Carlos Luna (born 1969) is a contemporary Cuban-American painter, sculptor, printmaker, and ceramicist.

==Biography==
Born 1969 in Pinar del Río, Cuba. In 1991 he emigrated to Mexico, where he met and married his wife Claudia Catalina Luna. Carlos remained in Mexico for 10 years, and in 2001 Luna was awarded the EB-1 visa from the United States of America. It affords the recipient and his family permanent residence status in the United States of America. On July 23, 2002, Luna moved to Miami, Florida, with his wife, children, and dog, he currently lives and works in Miami, Florida. In the last few years Luna began exploring different mediums and began working with Magnolia Editions making jacquard tapestries. Luna has also appeared in numerous solo and group exhibitions in the United States, Cuba, Mexico, and abroad.

== Solo exhibitions ==
Among his solo exhibitions are Flower Power (2018) at the Art of the World Gallery, Houston; Carlos Luna. Deep Line, Drawings by Carlos Luna (2017) at Boca Raton Museum of Art, Boca Raton; Carlos Luna.
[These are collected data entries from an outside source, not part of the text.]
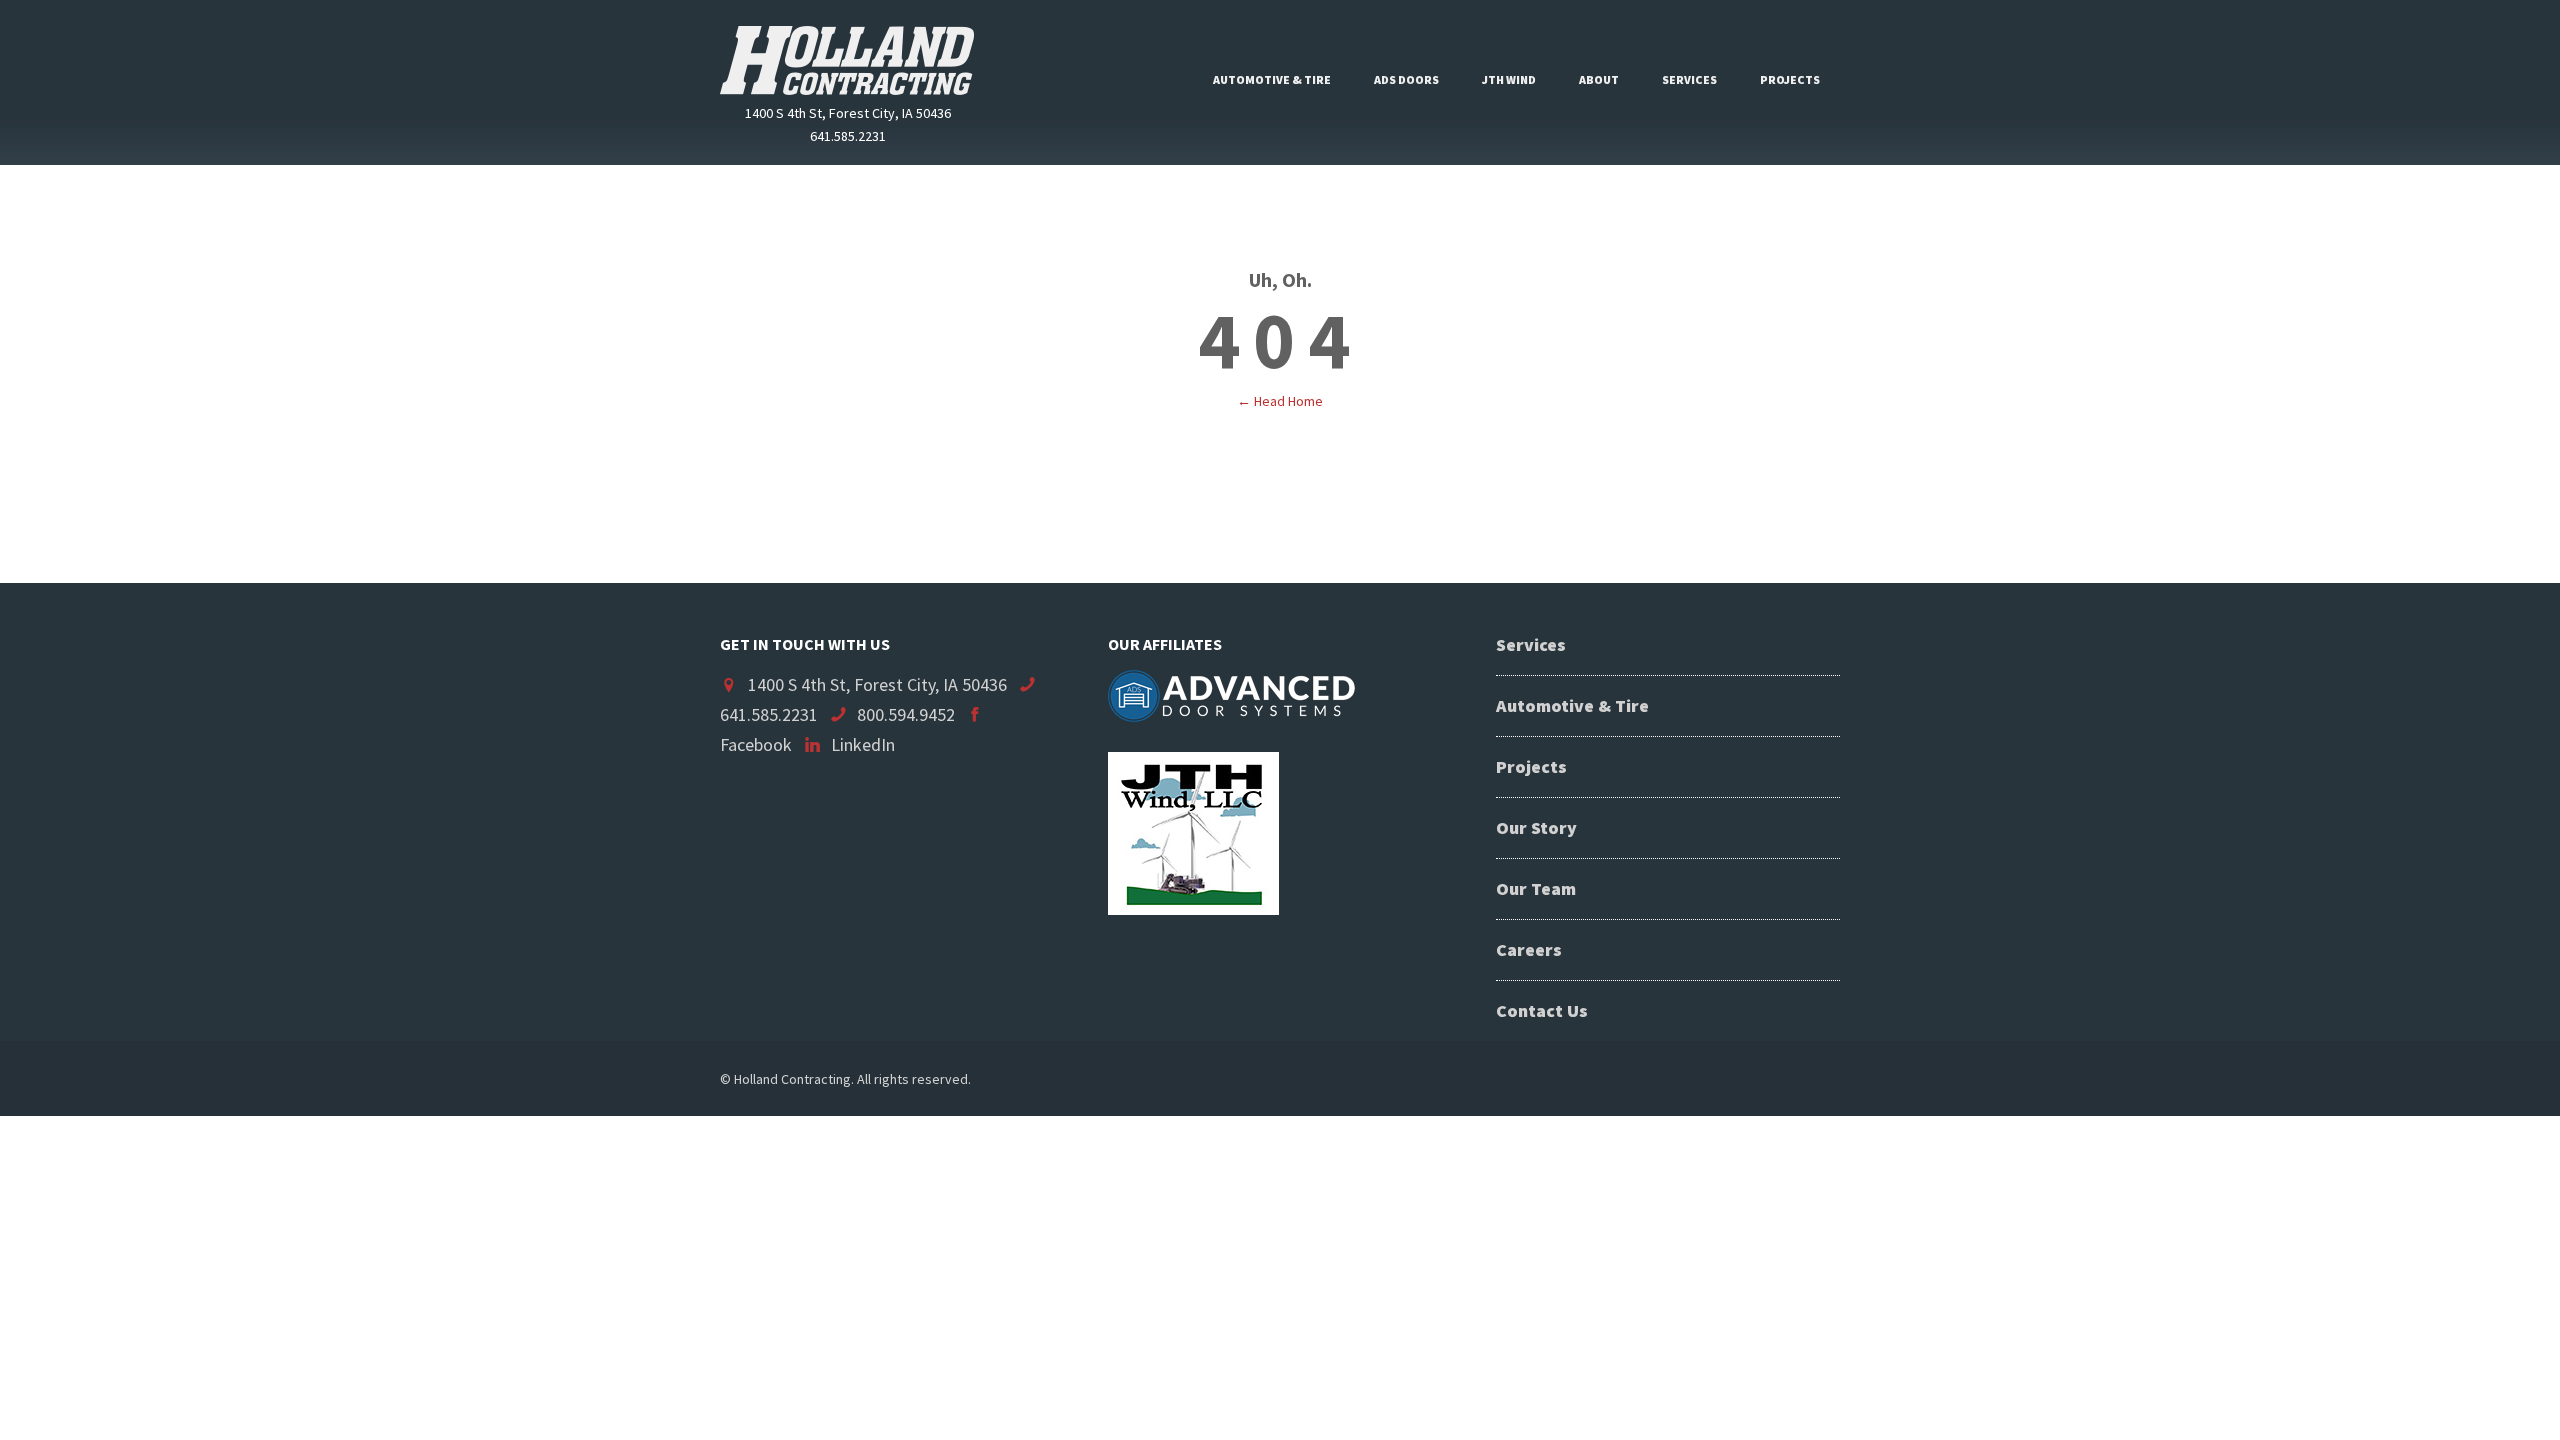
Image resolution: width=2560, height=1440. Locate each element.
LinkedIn (863, 744)
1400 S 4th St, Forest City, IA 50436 (877, 684)
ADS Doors (1406, 79)
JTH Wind (1509, 79)
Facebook (756, 744)
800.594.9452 (906, 714)
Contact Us (1542, 1010)
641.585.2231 (769, 714)
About (1599, 79)
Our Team (1536, 888)
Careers (1529, 949)
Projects (1790, 79)
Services (1689, 79)
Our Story (1536, 827)
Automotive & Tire (1272, 79)
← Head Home (1280, 401)
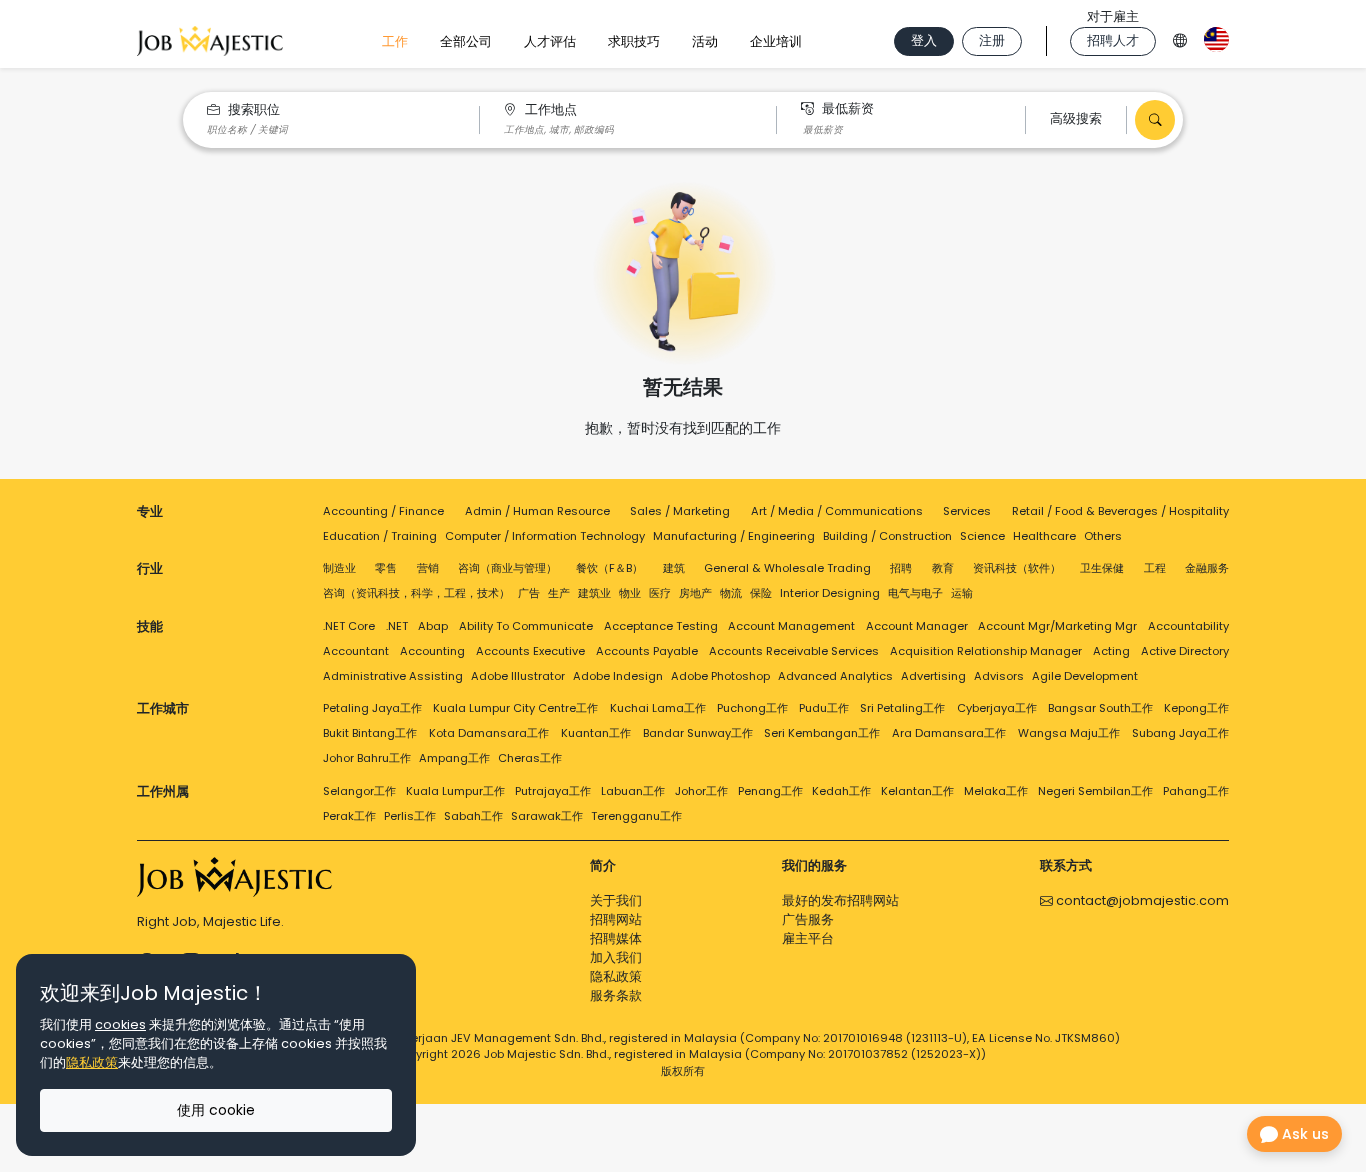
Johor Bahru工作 (367, 758)
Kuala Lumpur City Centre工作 (515, 708)
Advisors (999, 676)
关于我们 (616, 900)
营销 (428, 568)
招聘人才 (1113, 40)
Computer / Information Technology (545, 536)
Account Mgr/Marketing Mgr (1057, 626)
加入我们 (616, 957)
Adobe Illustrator (518, 676)
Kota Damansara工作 (489, 733)
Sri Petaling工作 (902, 708)
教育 (943, 568)
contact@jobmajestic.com (1141, 900)
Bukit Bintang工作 (370, 733)
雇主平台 (808, 938)
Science (982, 536)
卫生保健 (1102, 568)
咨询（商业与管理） (507, 568)
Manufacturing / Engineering (734, 536)
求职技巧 (634, 41)
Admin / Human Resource (537, 511)
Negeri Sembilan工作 (1095, 791)
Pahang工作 (1196, 791)
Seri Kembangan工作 (822, 733)
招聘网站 (616, 919)
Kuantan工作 (596, 733)
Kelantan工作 (917, 791)
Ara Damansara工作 (949, 733)
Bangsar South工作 (1100, 708)
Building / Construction (887, 536)
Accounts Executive (530, 651)
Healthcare (1044, 536)
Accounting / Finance (383, 511)
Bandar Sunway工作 (698, 733)
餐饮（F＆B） (609, 568)
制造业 (339, 568)
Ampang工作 (454, 758)
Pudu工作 (824, 708)
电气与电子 (915, 593)
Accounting (432, 651)
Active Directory (1185, 651)
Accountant (356, 651)
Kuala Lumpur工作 (455, 791)
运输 (962, 593)
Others (1103, 536)
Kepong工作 (1196, 708)
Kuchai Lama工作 (658, 708)
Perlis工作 (410, 816)
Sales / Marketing (680, 511)
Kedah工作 (841, 791)
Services (967, 511)
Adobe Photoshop (720, 676)
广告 (529, 593)
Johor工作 (701, 791)
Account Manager (917, 626)
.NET (397, 626)
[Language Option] (1180, 37)
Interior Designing (830, 593)
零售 (386, 568)
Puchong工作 (752, 708)
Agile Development (1085, 676)
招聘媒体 (616, 938)
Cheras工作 (530, 758)
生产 (559, 593)
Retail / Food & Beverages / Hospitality (1120, 511)
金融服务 (1207, 568)
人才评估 (550, 41)
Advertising (933, 676)
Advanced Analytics (835, 676)
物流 (731, 593)
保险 (761, 593)
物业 (630, 593)
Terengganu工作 (636, 816)
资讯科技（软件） (1017, 568)
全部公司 (466, 41)
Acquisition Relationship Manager (986, 651)
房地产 (695, 593)
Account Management (791, 626)
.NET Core (349, 626)
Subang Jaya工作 (1180, 733)
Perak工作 (349, 816)
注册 (992, 40)
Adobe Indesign (618, 676)
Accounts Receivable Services (794, 651)
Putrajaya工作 (553, 791)
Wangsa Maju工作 (1069, 733)
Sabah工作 (473, 816)
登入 (924, 40)
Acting (1111, 651)
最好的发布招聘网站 (840, 900)
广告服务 (808, 919)
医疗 (660, 593)
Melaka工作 (996, 791)
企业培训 (776, 41)
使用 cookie (216, 1110)
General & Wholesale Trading (787, 568)
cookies (120, 1024)
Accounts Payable (647, 651)
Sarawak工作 (547, 816)
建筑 (674, 568)
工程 (1155, 568)
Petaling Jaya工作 (372, 708)
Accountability (1188, 626)
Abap (433, 626)
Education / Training (380, 536)
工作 (395, 41)
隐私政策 (616, 976)
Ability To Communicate (526, 626)
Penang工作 (770, 791)
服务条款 (616, 995)
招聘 (901, 568)
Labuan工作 (633, 791)
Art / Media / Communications (837, 511)
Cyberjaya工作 (997, 708)
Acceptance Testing (661, 626)
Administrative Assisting (393, 676)
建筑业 (594, 593)
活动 (705, 41)
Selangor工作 (359, 791)
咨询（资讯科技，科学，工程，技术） (416, 593)
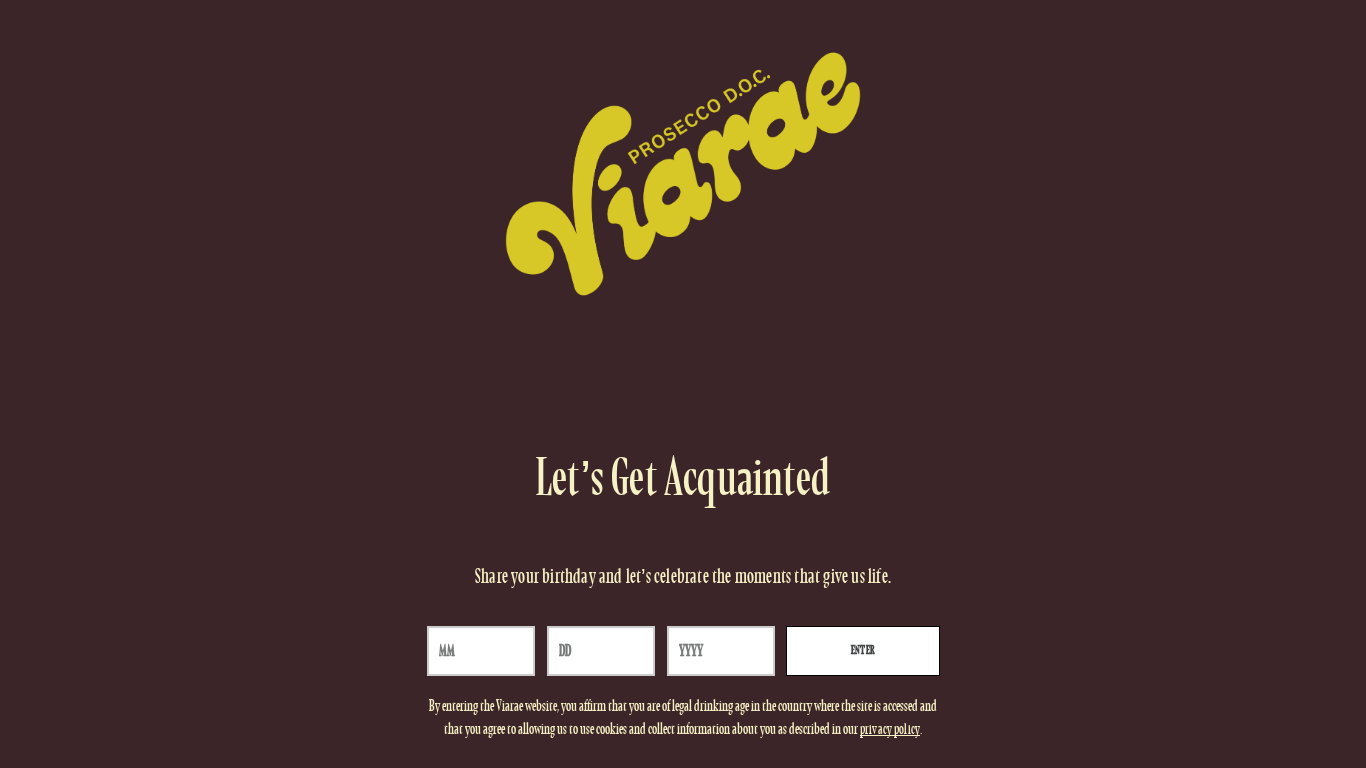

Green Machine: The Art of Carlos Luna (2017), at the Katzen Arts Center of American University, Washington DC; Carlos Luna.

== Group exhibitions ==
In 2018 Luna's work was chosen for Nomadic Murals: Contemporary Tapestries and Artists at the Boca Raton Museum of Art, Boca Raton. In 2011 Carlos Luna: Los Decorados was seen at the Heather James Fine Art Gallery, Palm Beach. In 2019 Crosscurrents: Contemporary Selections from the Rodríguez Collection of Cuban Artists at Foosaner Art Museum, Melbourne, Fl.